**REQUIREMENT**
Which lines of the listing hold the string "computer"? Copy those lines.

**TASK INPUTS**
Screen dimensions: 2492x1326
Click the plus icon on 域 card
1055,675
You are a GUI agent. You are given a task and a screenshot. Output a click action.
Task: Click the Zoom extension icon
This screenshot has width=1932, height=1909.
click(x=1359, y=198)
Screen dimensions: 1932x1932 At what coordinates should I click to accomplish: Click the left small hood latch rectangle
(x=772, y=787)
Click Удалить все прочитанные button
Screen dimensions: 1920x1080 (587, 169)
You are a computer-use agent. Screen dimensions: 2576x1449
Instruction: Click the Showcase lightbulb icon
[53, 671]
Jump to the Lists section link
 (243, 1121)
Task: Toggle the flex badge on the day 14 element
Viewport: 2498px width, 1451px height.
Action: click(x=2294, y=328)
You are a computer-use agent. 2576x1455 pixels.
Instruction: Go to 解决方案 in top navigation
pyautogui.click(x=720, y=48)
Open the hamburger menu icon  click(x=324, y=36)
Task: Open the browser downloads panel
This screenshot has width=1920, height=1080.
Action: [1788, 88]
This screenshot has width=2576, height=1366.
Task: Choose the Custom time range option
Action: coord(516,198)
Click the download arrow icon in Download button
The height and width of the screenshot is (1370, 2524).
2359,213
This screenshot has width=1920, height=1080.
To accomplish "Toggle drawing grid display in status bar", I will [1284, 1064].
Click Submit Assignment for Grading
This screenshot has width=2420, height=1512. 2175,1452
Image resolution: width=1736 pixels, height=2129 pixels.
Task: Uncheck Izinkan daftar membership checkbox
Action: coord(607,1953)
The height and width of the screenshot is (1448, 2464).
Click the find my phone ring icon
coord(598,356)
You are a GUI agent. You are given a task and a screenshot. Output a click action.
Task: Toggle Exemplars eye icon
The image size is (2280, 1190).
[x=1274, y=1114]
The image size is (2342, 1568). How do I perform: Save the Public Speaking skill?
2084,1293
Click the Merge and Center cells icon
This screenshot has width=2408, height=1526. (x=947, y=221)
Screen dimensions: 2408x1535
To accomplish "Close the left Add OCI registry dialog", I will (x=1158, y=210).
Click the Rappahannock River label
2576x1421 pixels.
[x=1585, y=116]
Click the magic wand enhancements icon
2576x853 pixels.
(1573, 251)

**ANSWER**
You are a computer-use agent. Screen dimensions: 2576x1449
You are a computer-use agent. 2576x1455 pixels.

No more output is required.